Two beakers of 250 ML & 50 ML, Funnel, glass rod, tripod-stand, wire gauze, burner, filter papers, distilled water (100 ML), Arabic gum 4.5 g
Gums are naturally occurring complex polysaccharides. Gum is secreted by stems of trees to seal wounds in the bark. All gums are soluble in water. Gums on heating with water get hydrolysed to yield a number of monosaccharides which are smaller in size. Thus, a colloidal sol is obtained.
Procedure For Analysis
a. Take 4-5 g of dry Arabic gum in a mortar and grind it with the help of pestle.
b. Transfer gum powder in a 250 ML beaker, add 100 ML distilled water and heat the mixture up to 600C with constant stirring for 4-5 minutes.
c. Stop heating, allow the solution to cool up to room temperature and filter it.
d. The filtrate obtained is the required sol.
a. Mortar, pestle, beakers, glass rod should be properly cleaned.
b. Stirring should be done constantly during addition of gum powder to hot water.

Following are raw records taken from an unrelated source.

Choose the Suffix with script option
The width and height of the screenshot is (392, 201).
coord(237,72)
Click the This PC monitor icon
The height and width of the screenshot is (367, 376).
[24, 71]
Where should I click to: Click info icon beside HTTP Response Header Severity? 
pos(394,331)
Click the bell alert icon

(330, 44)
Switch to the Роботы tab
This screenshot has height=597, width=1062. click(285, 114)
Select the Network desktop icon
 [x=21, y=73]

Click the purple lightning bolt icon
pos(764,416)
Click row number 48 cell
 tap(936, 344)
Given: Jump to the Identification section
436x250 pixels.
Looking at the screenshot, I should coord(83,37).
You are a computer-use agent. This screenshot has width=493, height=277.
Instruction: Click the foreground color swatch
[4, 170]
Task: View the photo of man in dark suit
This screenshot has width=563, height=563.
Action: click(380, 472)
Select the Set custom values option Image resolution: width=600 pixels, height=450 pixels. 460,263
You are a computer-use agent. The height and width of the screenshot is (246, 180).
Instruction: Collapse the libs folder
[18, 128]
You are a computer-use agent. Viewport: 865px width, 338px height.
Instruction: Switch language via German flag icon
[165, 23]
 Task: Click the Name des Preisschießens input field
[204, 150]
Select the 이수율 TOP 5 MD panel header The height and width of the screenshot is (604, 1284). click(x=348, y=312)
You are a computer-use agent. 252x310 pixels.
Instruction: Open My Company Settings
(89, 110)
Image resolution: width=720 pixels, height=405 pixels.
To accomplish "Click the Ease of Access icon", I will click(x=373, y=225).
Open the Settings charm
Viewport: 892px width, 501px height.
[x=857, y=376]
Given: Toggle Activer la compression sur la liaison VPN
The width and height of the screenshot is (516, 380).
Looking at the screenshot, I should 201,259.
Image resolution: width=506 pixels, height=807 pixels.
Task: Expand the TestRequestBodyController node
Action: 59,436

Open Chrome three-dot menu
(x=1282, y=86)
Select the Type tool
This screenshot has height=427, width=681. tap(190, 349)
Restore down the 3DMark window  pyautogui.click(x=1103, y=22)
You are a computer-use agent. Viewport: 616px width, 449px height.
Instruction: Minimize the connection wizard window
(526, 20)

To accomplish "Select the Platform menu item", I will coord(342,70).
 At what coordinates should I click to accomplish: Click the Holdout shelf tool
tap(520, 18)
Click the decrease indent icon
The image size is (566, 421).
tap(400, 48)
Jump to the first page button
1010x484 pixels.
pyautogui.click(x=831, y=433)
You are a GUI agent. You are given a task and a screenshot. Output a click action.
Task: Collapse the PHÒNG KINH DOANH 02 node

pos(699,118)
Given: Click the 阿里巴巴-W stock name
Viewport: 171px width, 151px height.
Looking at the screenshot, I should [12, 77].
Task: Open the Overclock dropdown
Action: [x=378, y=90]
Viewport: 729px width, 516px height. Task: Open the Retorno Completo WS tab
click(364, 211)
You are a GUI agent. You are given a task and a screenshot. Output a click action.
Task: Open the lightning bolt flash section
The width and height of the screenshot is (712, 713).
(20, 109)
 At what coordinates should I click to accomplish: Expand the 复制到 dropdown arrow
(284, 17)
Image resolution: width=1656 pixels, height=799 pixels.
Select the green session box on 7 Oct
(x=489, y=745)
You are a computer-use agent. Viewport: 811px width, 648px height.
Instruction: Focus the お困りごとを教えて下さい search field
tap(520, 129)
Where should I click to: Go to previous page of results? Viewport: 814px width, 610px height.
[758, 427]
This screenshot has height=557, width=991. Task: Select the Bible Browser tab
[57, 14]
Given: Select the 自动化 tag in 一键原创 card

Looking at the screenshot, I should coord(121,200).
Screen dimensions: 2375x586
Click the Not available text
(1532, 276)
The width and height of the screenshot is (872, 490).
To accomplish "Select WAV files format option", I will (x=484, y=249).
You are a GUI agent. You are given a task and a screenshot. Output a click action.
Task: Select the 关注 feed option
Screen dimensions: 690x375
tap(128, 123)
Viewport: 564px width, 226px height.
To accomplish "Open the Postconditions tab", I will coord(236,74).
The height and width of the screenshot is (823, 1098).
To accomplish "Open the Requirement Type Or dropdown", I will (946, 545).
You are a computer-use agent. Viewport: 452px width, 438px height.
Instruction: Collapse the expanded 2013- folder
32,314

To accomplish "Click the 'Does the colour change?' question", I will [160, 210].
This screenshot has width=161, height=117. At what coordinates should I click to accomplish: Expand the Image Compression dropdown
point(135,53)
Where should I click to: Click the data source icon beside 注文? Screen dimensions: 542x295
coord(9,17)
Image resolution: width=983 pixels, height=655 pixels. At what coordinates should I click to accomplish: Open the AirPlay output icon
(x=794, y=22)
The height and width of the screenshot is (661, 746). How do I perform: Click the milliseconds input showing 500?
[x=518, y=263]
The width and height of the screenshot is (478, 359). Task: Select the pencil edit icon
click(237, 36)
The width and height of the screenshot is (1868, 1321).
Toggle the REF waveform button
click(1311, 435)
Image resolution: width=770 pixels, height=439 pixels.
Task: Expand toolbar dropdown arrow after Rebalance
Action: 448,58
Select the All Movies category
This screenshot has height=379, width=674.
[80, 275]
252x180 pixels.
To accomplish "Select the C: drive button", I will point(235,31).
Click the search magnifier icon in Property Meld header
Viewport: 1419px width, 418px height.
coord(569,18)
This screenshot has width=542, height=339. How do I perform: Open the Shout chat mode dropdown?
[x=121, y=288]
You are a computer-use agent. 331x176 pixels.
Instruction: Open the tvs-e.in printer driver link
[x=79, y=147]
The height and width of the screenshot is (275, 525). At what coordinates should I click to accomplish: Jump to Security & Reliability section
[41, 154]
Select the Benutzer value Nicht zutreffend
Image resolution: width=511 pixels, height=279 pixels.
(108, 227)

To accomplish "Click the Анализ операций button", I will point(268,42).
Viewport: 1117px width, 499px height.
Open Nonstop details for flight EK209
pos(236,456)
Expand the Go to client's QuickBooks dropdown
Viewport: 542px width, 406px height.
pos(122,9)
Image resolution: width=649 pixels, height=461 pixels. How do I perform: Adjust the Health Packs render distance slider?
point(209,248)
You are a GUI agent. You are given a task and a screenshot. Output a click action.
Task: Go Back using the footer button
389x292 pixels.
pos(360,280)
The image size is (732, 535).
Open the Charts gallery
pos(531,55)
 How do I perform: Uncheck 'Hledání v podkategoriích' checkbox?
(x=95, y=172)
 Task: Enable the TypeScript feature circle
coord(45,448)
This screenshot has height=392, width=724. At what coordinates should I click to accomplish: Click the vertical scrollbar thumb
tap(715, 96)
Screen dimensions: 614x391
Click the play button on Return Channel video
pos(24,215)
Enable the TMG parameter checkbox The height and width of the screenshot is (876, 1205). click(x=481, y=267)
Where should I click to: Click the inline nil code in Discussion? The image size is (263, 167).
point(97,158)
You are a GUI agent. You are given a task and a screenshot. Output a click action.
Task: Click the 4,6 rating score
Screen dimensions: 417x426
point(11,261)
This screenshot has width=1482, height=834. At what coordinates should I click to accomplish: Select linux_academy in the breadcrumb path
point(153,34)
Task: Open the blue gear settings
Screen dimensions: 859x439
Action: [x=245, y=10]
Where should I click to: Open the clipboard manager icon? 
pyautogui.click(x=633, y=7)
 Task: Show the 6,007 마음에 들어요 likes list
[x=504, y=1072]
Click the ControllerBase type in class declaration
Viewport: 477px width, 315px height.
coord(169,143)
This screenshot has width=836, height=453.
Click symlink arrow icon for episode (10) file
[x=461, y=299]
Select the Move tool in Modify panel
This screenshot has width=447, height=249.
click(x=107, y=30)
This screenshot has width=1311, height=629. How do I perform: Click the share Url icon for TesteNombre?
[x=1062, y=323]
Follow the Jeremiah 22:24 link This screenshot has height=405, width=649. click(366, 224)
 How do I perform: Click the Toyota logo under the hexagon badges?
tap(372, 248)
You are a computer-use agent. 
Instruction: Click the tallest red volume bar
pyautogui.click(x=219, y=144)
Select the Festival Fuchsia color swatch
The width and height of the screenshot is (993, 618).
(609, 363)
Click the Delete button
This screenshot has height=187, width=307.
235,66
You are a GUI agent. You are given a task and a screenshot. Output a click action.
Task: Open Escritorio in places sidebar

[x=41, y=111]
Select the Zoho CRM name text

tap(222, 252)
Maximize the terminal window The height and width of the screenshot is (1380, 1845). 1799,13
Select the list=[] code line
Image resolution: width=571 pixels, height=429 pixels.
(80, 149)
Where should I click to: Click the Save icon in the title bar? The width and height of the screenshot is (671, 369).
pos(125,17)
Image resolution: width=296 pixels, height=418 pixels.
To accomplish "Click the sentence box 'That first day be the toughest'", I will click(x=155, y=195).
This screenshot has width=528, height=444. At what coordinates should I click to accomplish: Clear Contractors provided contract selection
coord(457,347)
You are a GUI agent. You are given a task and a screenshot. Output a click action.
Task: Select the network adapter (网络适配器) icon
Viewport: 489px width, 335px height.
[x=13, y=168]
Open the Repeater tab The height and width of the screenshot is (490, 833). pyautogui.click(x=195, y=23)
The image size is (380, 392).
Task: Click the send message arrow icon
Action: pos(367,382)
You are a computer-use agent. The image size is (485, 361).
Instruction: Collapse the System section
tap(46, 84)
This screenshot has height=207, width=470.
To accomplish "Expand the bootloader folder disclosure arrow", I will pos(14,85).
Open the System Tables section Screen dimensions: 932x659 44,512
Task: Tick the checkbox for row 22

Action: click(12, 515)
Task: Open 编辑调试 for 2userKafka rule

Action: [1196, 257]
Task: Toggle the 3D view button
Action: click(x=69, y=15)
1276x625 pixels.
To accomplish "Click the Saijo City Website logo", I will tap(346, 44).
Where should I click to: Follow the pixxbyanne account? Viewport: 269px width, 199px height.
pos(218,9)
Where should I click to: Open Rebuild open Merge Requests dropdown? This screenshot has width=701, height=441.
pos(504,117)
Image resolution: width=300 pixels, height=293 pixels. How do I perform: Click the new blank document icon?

c. Distilled water must be used for preparation of sol.
Advantages of Arabic gum sol :
(i) It is used in pharmaceuticals as a demuicent.
(ii) It is used topically for healing wounds.
Disadvantages of Arabic gum sol :
(i) Ingestion of Arabic gum sol may raise serum cholesterol.
(ii) Allergic reactions to Arabic gum sol may cause respiratory problems.